*Stated problem*: Copy out every line of the records below word for word, leaving the pictures out of your answer.

(Entries on target coordinates)
----------

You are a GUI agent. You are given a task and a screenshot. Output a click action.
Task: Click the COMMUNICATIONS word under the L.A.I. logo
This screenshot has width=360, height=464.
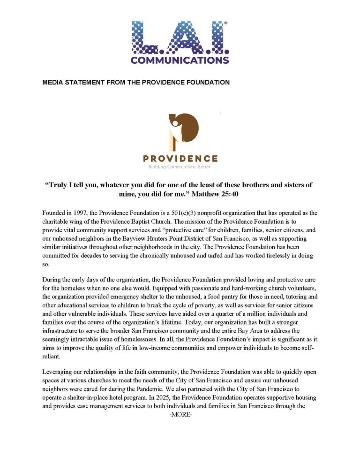pos(180,60)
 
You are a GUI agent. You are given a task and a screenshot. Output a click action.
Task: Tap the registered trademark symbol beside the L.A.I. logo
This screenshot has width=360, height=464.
pos(226,23)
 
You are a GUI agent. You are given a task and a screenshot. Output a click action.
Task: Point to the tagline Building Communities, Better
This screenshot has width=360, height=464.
pos(180,167)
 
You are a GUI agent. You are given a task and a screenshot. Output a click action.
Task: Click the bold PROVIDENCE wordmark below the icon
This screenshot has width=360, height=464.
pos(180,158)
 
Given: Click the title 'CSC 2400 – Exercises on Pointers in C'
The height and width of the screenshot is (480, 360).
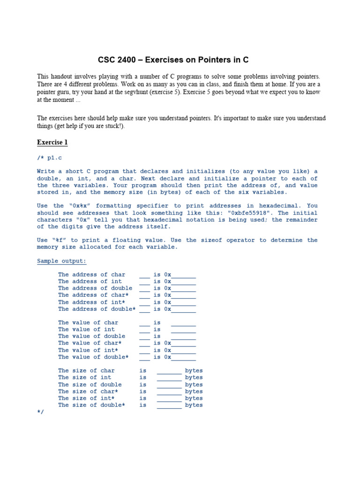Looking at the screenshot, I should point(173,60).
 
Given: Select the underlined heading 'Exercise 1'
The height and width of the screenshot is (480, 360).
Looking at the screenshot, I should point(52,142).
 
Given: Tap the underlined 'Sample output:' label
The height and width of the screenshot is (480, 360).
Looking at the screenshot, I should point(61,261).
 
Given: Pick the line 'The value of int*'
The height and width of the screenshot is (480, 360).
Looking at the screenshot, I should point(88,350).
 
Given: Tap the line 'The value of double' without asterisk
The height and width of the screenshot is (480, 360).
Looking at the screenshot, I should point(91,336).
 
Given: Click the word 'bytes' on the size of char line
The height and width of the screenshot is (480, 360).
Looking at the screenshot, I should point(194,371).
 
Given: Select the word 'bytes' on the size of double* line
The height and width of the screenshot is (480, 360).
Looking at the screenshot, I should point(194,405).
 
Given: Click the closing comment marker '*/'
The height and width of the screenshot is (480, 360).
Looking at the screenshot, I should point(40,411).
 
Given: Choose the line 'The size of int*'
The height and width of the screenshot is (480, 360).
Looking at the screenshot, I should point(86,398).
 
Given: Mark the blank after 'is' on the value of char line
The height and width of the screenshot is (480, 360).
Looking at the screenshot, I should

----------

*Reply*:
You are a GUI agent. You are given a task and a screenshot. Output a click action.
Task: Click the COMMUNICATIONS word under the L.A.I. logo
This screenshot has width=360, height=464.
pos(180,60)
 
You are a GUI agent. You are given a task and a screenshot. Output a click action.
Task: Tap the registered trademark symbol beside the L.A.I. logo
This screenshot has width=360, height=464.
pos(226,23)
 
You are a GUI agent. You are given a task and a screenshot. Output a click action.
Task: Point to the tagline Building Communities, Better
This screenshot has width=360, height=464.
pos(180,167)
 
You are a GUI agent. You are given a task and a screenshot. Output a click action.
Task: Click the bold PROVIDENCE wordmark below the icon
This screenshot has width=360, height=464.
pos(180,158)
 
Given: Click the title 'CSC 2400 – Exercises on Pointers in C'
The height and width of the screenshot is (480, 360).
Looking at the screenshot, I should point(173,60).
 
Given: Select the underlined heading 'Exercise 1'
The height and width of the screenshot is (480, 360).
Looking at the screenshot, I should point(52,142).
 
Given: Tap the underlined 'Sample output:' label
The height and width of the screenshot is (480, 360).
Looking at the screenshot, I should point(61,261).
 
Given: Pick the line 'The value of int*'
The height and width of the screenshot is (480, 360).
Looking at the screenshot, I should point(88,350).
 
Given: Tap the line 'The value of double' without asterisk
The height and width of the screenshot is (480, 360).
Looking at the screenshot, I should point(91,336).
 
Given: Click the word 'bytes' on the size of char line
The height and width of the screenshot is (480, 360).
Looking at the screenshot, I should point(194,371).
 
Given: Select the word 'bytes' on the size of double* line
The height and width of the screenshot is (480, 360).
Looking at the screenshot, I should point(194,405).
 
Given: Click the closing comment marker '*/'
The height and width of the screenshot is (480, 360).
Looking at the screenshot, I should point(40,411).
 
Given: Choose the line 'The size of int*'
The height and width of the screenshot is (480, 360).
Looking at the screenshot, I should point(86,398).
 
Given: Mark the blank after 'is' on the value of char line
The height and width of the screenshot is (480, 360).
Looking at the screenshot, I should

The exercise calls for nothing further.